More Notes of a Dirty Old Man, edited by Bukowski scholar David Stephen Calonne

David Stephen Calonne stopped by City Lights Bookstore on September 8th to read from the third collection of Charles Bukowski’s writings, More Notes of a Dirty Old Man.

After toiling in obscurity for years, Charles Bukowski found fame in 1967 with his autobiographical newspaper column, “Notes of a Dirty Old Man,” and a book of that name in 1969. He continued writing this column, from its inception in Open City to its conclusion in High Times, through the mid-1980s.

This new collection gathers many uncollected gems from the column’s 20-year run. These stories and essays haven’t been seen in decades, making More a valuable addition to Bukowski’s oeuvre. Filled with his usual obsessions–sex, booze, gambling–More features Bukowski’s offbeat insights into politics and literature, his tortured relationships with women, and his lurid escapades on the poetry circuit. Highlighting his versatility, the book ranges from thinly veiled autobiography to fictional tales of dysfunctional suburbanites, disgraced politicians, and down-and-out sports promoters, climaxing with a long, hilarious adventure among French filmmakers, “My Friend The Gambler,” based on his experiences making the movie, Barfly. From his days at the post office through his later fame, More follows the entire arc of Bukowski’s career.

* **Required work**:
1. According to the text about More Notes of a Dirty Old Man, in what year did Charles Bukowski find fame with his newspaper column?
2. In the text about More Notes of a Dirty Old Man, copy the stretch from "After toiling in" through "through the mid-1980s." word for word.

* **Information supplied**:
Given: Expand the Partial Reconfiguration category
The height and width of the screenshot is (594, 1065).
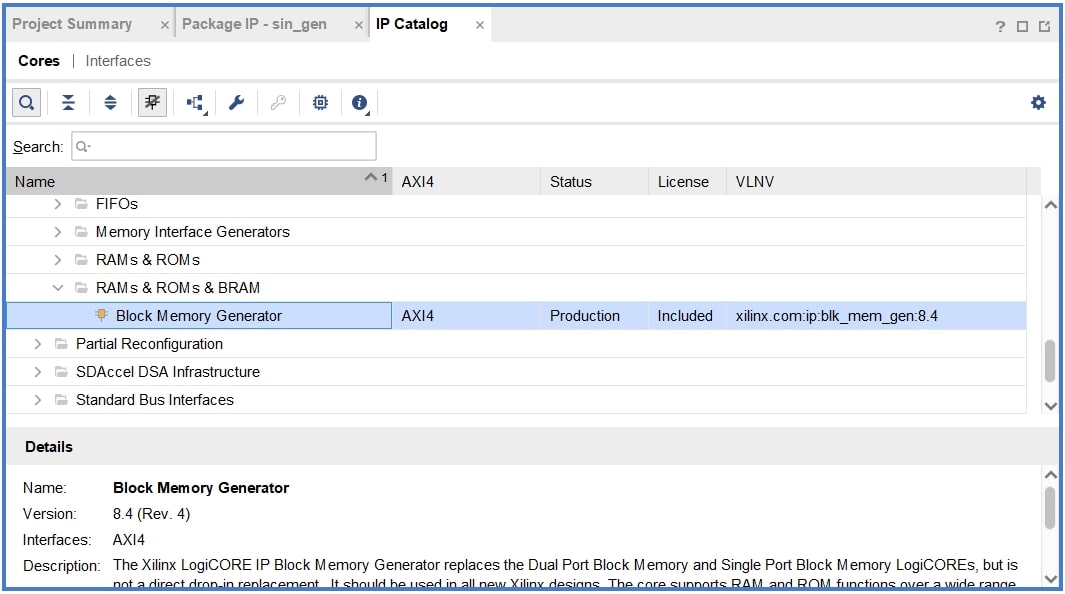Looking at the screenshot, I should click(37, 343).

* **Results by task**:
1. 1967

2.
After toiling in obscurity for years, Charles Bukowski found fame in 1967 with his autobiographical newspaper column, “Notes of a Dirty Old Man,” and a book of that name in 1969. He continued writing this column, from its inception in Open City to its conclusion in High Times, through the mid-1980s.